Re: [PATCH 4/5] multi-pack-index: prepare 'repack' verb

Derrick Stolee <stolee@xxxxxxxxx> · Tue, 11 Dec 2018 07:45:01 -0500

On 12/10/2018 8:54 PM, Stefan Beller wrote:
On Mon, Dec 10, 2018 at 10:06 AM Derrick Stolee via GitGitGadget
<gitgitgadget@xxxxxxxxx> wrote:
From: Derrick Stolee <dstolee@xxxxxxxxxxxxx>

In an environment where the multi-pack-index is useful, it is due
to many pack-files and an inability to repack the object store
into a single pack-file. However, it is likely that many of these
pack-files are rather small, and could be repacked into a slightly
larger pack-file without too much effort. It may also be important
to ensure the object store is highly available and the repack
operation does not interrupt concurrent git commands.

Introduce a 'repack' verb to 'git multi-pack-index' that takes a
'--batch-size' option. The verb will inspect the multi-pack-index
for referenced pack-files whose size is smaller than the batch
size, until collecting a list of pack-files whose sizes sum to
larger than the batch size. Then, a new pack-file will be created
containing the objects from those pack-files that are referenced
by the multi-pack-index. The resulting pack is likely to actually
be smaller than the batch size due to compression and the fact
that there may be objects in the pack-files that have duplicate
copies in other pack-files.
This highlights an optimization problem: How do we pick the
batches optimally?
Ideally we'd pick packs that have an overlap of many
same objects to dedup them completely, next best would
be to have objects that are very similar, such that they delta
very well.
(Assuming that the sum of the resulting pack sizes is a metric
we'd want to optimize for eventually)

For now it seems we just take a random cut of "small" packs.

The current change introduces the command-line arguments, and we
add a test that ensures we parse these options properly. Since
we specify a small batch size, we will guarantee that future
implementations do not change the list of pack-files.
This is another clever trick that makes the test correct
despite no implementation yet. :-)

+repack::
+       When given as the verb, collect a batch of pack-files whose
+       size are all at most the size given by --batch-size,
okay.

  but
+       whose sizes sum to larger than --batch-size.
or less if there are not enough packs.

If there are not enough packs to reach the batch size, then we do nothing.

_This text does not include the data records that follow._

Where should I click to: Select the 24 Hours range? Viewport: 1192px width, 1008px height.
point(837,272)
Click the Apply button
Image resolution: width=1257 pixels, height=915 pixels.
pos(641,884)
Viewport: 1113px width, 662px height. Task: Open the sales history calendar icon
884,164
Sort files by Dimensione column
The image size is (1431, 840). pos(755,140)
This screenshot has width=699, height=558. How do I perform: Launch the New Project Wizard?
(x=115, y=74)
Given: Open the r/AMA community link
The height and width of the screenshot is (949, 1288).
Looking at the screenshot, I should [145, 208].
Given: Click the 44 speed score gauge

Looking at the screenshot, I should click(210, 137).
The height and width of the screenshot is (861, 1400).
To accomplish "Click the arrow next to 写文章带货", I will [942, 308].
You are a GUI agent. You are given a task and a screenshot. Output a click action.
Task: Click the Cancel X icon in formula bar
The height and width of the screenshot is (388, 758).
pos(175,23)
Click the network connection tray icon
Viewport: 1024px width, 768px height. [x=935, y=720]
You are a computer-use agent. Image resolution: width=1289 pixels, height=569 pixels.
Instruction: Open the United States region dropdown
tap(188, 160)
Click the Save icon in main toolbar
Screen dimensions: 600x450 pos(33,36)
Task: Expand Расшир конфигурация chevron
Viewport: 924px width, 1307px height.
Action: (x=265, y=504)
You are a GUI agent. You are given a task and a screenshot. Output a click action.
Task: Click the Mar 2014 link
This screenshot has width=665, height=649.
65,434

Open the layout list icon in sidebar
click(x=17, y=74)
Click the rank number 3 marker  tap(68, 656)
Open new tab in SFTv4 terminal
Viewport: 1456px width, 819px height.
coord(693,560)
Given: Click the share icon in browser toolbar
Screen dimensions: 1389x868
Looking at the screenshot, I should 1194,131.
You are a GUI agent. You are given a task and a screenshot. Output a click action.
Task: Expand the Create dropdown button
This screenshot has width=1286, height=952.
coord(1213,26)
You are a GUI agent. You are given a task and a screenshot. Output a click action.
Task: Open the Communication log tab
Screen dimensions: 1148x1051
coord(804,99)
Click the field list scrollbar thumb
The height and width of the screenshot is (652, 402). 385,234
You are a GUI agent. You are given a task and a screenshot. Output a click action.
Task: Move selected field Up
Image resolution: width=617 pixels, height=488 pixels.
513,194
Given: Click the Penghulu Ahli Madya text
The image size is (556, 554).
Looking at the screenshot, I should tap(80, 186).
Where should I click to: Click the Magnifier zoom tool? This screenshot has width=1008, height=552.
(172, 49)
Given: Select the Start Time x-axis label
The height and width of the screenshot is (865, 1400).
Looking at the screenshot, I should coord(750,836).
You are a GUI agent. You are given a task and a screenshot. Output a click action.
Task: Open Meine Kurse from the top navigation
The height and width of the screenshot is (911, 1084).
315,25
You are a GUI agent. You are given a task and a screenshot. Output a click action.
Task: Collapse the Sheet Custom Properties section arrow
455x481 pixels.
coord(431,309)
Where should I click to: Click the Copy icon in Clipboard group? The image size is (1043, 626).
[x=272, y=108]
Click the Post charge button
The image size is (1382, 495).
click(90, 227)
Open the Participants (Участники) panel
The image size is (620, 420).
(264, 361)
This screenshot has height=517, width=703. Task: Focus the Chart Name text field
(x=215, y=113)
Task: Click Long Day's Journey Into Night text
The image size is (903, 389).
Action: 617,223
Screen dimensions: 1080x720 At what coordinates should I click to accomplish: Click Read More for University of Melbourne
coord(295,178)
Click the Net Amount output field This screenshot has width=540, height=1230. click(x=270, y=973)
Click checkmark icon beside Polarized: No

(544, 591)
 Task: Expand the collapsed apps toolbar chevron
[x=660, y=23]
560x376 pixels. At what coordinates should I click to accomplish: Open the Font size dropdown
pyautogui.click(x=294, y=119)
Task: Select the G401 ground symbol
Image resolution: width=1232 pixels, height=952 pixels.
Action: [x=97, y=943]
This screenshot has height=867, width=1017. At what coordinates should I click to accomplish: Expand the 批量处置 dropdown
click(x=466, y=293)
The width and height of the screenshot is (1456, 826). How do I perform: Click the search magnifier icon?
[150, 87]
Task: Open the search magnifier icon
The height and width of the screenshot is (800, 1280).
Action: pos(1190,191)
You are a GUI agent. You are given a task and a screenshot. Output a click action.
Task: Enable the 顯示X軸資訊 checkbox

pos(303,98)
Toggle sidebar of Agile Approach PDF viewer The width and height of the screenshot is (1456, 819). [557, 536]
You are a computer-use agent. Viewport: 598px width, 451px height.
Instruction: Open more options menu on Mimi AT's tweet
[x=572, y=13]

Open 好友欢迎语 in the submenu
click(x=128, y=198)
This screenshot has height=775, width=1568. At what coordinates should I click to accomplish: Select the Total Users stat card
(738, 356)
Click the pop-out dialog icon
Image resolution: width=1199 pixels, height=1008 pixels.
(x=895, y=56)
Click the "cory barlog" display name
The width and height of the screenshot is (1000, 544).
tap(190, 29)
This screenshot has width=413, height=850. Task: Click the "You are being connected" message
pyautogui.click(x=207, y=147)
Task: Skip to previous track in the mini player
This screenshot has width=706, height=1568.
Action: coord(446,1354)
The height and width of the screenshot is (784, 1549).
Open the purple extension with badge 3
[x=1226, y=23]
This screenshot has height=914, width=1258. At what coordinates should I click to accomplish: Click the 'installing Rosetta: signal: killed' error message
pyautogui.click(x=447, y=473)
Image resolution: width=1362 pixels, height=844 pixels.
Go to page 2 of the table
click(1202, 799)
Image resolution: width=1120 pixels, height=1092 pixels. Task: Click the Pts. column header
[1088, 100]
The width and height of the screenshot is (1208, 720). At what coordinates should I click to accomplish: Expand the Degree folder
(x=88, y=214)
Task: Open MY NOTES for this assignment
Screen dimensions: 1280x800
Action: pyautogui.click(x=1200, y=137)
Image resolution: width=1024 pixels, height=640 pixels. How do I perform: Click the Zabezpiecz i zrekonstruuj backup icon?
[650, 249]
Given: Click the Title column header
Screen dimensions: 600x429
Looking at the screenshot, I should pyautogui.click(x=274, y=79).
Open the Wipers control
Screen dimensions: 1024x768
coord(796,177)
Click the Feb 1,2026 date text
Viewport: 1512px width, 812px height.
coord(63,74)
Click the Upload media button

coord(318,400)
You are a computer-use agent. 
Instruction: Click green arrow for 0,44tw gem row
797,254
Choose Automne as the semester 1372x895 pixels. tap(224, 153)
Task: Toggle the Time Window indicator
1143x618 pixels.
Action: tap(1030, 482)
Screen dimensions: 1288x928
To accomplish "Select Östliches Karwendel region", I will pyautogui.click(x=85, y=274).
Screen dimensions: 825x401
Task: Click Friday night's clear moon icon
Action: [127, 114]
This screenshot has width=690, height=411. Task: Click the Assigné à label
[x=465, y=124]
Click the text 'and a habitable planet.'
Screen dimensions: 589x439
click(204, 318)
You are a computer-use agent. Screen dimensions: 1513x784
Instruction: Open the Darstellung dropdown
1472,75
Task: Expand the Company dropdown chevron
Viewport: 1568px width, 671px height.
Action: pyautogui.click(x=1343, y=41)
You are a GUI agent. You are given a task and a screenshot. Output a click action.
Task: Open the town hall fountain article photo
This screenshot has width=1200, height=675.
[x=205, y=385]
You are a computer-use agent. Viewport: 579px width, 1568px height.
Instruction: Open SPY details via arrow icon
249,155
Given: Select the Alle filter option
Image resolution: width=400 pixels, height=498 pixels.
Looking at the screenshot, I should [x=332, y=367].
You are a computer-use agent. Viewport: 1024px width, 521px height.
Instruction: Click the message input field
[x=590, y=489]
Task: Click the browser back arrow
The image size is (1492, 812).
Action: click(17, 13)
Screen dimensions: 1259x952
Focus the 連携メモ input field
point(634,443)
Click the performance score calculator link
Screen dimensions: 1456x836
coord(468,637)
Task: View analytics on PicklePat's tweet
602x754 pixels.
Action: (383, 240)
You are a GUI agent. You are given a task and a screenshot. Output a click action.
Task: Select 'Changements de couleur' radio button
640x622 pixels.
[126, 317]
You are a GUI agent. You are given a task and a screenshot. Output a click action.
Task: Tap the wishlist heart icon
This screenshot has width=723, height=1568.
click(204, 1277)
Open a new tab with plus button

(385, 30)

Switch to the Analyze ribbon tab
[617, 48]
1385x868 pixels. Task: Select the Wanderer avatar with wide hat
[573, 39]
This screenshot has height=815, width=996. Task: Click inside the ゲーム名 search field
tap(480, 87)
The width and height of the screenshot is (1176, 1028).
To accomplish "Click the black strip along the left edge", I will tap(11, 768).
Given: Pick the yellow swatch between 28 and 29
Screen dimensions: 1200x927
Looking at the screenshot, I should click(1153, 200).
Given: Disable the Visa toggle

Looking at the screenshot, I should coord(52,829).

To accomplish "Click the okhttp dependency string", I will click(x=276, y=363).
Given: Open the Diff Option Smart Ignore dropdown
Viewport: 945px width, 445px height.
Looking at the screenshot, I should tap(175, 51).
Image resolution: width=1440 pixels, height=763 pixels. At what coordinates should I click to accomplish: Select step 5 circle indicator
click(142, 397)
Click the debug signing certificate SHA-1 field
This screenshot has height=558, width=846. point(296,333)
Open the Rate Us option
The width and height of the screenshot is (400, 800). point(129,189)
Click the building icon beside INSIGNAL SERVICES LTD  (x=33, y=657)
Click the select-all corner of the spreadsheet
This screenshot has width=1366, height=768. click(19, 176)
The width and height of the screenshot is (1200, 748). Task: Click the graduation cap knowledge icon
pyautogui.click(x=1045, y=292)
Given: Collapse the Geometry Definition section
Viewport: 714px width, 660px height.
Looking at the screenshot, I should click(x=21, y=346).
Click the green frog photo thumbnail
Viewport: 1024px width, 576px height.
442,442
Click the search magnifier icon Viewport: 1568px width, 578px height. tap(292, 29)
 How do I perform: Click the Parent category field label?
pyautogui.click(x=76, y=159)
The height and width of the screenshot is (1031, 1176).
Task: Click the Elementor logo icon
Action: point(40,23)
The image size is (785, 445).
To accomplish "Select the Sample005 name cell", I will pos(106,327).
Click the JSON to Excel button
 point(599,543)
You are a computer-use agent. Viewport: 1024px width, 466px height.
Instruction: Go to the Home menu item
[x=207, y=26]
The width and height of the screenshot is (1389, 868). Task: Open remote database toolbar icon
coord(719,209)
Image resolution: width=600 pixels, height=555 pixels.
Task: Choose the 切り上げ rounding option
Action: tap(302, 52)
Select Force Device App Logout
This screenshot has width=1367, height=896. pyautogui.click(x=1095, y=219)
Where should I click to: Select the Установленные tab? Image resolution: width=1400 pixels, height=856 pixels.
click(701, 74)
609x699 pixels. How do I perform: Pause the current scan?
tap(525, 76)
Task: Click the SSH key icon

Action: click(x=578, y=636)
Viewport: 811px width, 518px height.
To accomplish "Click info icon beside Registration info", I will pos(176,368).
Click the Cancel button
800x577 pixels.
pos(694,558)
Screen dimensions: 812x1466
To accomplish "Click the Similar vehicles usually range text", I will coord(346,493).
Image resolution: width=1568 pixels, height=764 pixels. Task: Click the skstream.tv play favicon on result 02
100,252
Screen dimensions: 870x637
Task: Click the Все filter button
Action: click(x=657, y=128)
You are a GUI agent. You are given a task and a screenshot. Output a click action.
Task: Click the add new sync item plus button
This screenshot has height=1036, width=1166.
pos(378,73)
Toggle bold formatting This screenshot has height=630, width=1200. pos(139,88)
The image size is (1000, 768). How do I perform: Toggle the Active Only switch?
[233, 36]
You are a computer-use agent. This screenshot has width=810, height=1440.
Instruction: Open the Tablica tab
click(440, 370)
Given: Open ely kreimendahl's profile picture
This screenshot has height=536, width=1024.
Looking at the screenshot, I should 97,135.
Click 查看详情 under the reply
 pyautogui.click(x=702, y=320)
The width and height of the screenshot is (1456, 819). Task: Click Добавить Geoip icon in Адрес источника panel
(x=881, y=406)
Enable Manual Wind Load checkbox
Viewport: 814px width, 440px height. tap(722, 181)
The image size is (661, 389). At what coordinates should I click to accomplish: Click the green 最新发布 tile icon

Now it would be interesting if we can specify an upper bound
(e.g. my laptop has 8GB of ram, can I use this incremental
repacking optimally by telling git to make batches of at most
7.5G), the answer seems to follow...

Well, this gets us to the "unsigned long" problem and how it pervades 
the OPT_MAGNITUDE() code and things that use that kind of parameter. 
This means that Windows users can specify a maximum of (1 << 32) - 1. 
This size is intended to be large enough to make a reasonable change in 
the pack organization without rewriting the entire repo (e.g. 1GB). If 
there is another word than "repack" that means "collect objects from a 
subset of pack-files and place them into a new pack-file, doing a small 
amount of redeltification in the process" then I am open to suggestions.

I tried (briefly) to fix this dependence, but it got too large for me to 
handle at the same time as this change. I'll consider revisiting it 
again later.

   The batch is
+       selected by greedily adding small pack-files starting with
+       the oldest pack-files that fit the size. Create a new pack-
+       file containing the objects the multi-pack-index indexes
+       into thos pack-files, and rewrite the multi-pack-index to
those

+       contain that pack-file. A later run of 'git multi-pack-index
+       expire' will delete the pack-files that were part of this
+       batch.
... but the optimization seems to be rather about getting rid
of the oldest packs first instead of getting as close to the batch
size. (e.g. another way to look at this is to "find the permutation
of all packs that (each are smaller than batch size), but in sum
are the smallest threshold above the batch size).

You are describing the subset-sum problem, with an additional 
optimization component. While there are dynamic programming approaches 
that are usually effective (if the sum is small), this problem is 
NP-complete, and hence could lead to complications.

I guess that the strategy of picking the oldest is just easiest
to implement and should be sufficient for now, but memory
bounds might be interesting to keep in mind, just as the
optimal packing from above.

It is easy to implement, and fast. Further, we do have a heuristic that 
the pack modified time correlates with the time the objects were 
introduced to the repository and hence may compress well when placed 
together.

Thanks,

-Stolee